Linear electron flow involves both photosystems and produces ATP and NADPH using light energy.

1. A photon hits a pigment in a light-harvesting complex of PS II, and its energy is passed among pigment molecules until it excites **P680**.
2. An electron in P680 is excited to a higher energy level and transferred to the primary electron acceptor. P680 becomes **P680$^+$**.
3. $\text{H}_2\text{O}$ is split to replace the electron. This reaction releases $\text{O}_2$ and protons.
* $2\text{H}_2\text{O} \rightarrow 4\text{H}^+ + \text{O}_2$
4. Each electron falls down an electron transport chain from the primary electron acceptor of PS II to PS I.
5. Energy released by the fall drives the creation of a proton gradient across the thylakoid membrane.
6. Potential energy stored in the proton gradient drives production of ATP by **chemiosmosis**.
7. In PS I, light energy excites **P700**, which loses an electron to the primary electron acceptor. P700 becomes **P700$^+$**.
8. Electrons are passed in a series of redox reactions from the primary electron acceptor of PS I down a second electron transport chain to **ferredoxin (Fd)**.

[Source information]
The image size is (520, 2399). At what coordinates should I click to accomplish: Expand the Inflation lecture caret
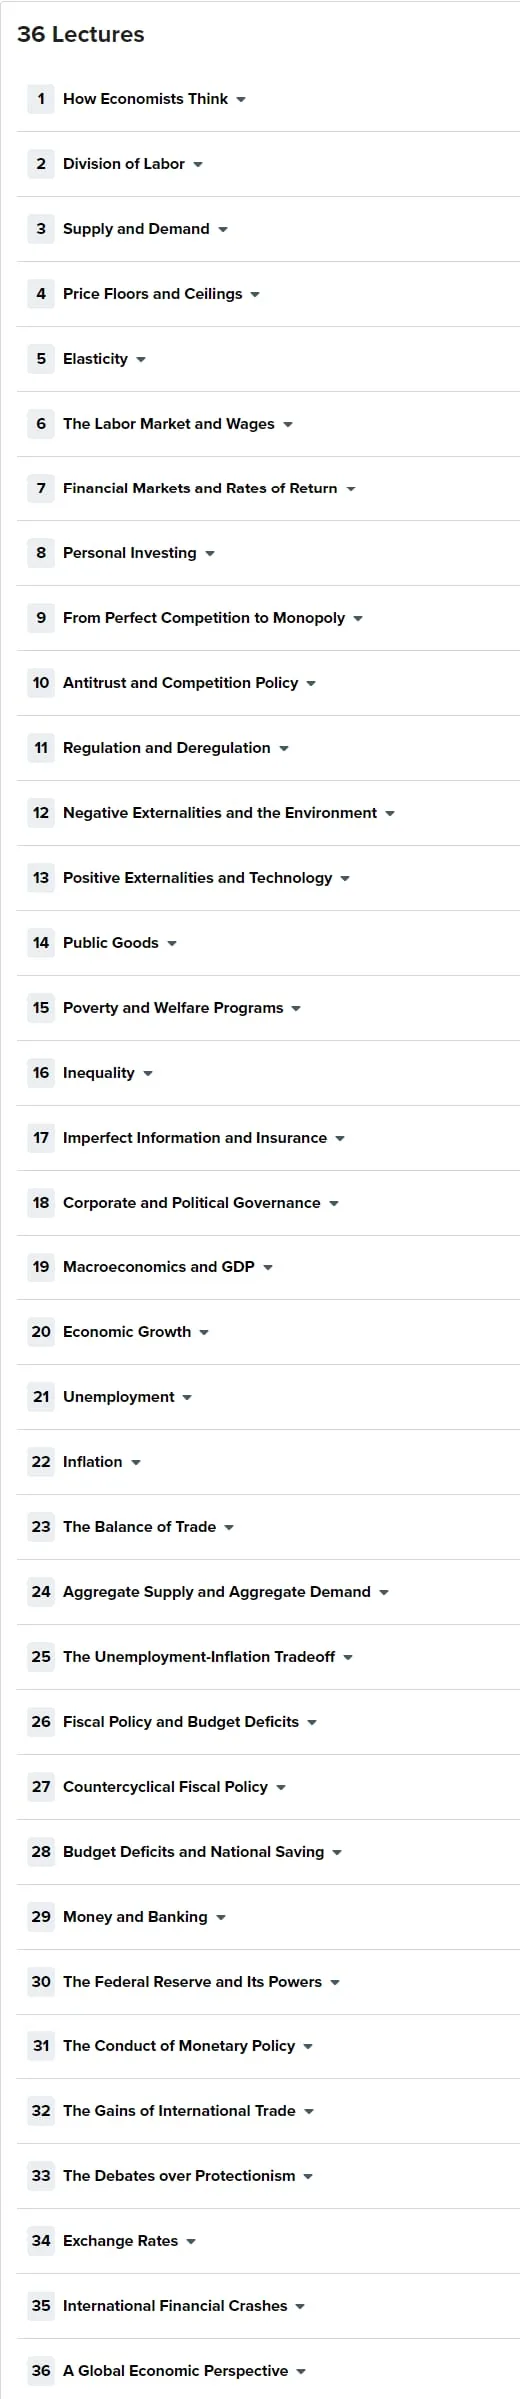pos(136,1463)

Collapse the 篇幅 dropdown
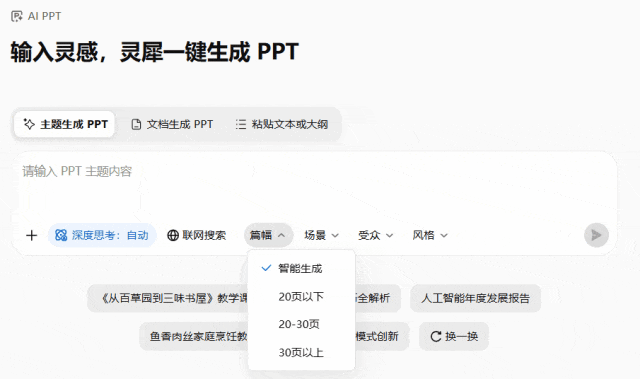pyautogui.click(x=269, y=235)

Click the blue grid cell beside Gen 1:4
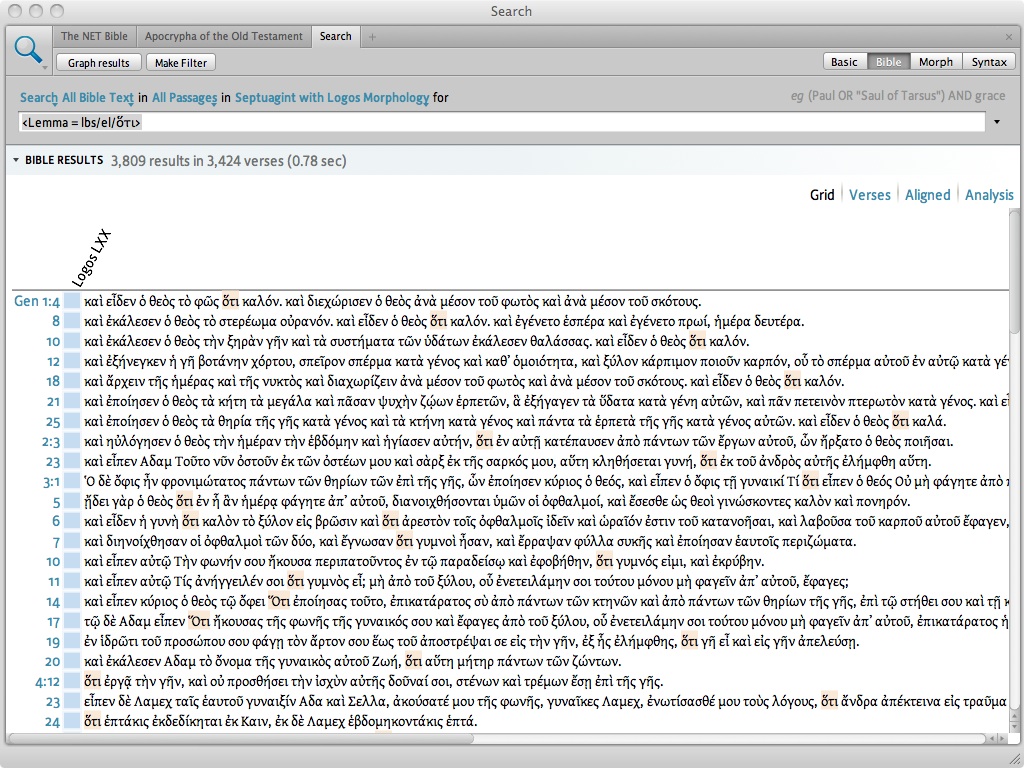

[Directions]
1. Translate this sentence from the passage on linear electron flow into Spanish: "Energy released by the fall drives the creation of a proton gradient across the thylakoid membrane."
2. Carry on the passage on linear electron flow from its last sentence.
The data has no connection to the passage on linear electron flow.

[Responses for each task]
1. La energía liberada por la caída impulsa la creación de un gradiente de protones a través de la membrana tilacoide.

2.
9. The enzyme **NADP$^+$ reductase** catalyzes the transfer of electrons from Fd to NADP$^+$. Two electrons are required for reduction to NADPH.

**Products**: NADPH and ATP

### Cyclic Electron Flow

* Uses only PS I
* Produces ATP, but no NADPH or $\text{O}_2$
* Generates surplus ATP, satisfying the higher demand in the Calvin cycle

### Chemiosmosis: The Energy-Coupling Mechanism

* Chloroplasts and mitochondria generate ATP by chemiosmosis.
* **Chemiosmosis**: The use of energy in a $\text{H}^+$ gradient to drive cellular work.
* **ATP synthase**: The enzyme that makes ATP.

The image shows a diagram of chemiosmosis in both mitochondria and chloroplasts.

* **Mitochondria**: Transfer chemical energy from food to ATP.
* **Chloroplasts**: Transform light energy into chemical energy (ATP).

### Organization of the Thylakoid Membrane

The image illustrates the spatial organization of chemiosmosis within the thylakoid membrane.

* PS II and PS I harvest light energy to energize electrons.
* Electron transport chains shuttle electrons and pump protons across the membrane.
* ATP synthase uses the proton gradient to make ATP.

## 10.4 The Calvin Cycle: Using ATP and NADPH to Make Sugar

### The Calvin Cycle

The Calvin cycle has three phases:

1. **Carbon fixation**: $\text{CO}_2$ is incorporated into RuBP by **rubisco**
2. **Reduction**: ATP and NADPH are used to reduce 3-PGA to G3P
3. **Regeneration**: RuBP is regenerated from G3P

* **G3P**: glyceraldehyde-3-phosphate

### Carbon Fixation (Phase 1)

* Each $\text{CO}_2$ molecule is attached to **RuBP** (ribulose 1,5-bisphosphate)
* Catalyzed by **rubisco**
* Most abundant protein in chloroplasts and maybe on Earth
* The product is 3-phosphoglycerate

### Reduction (Phase 2)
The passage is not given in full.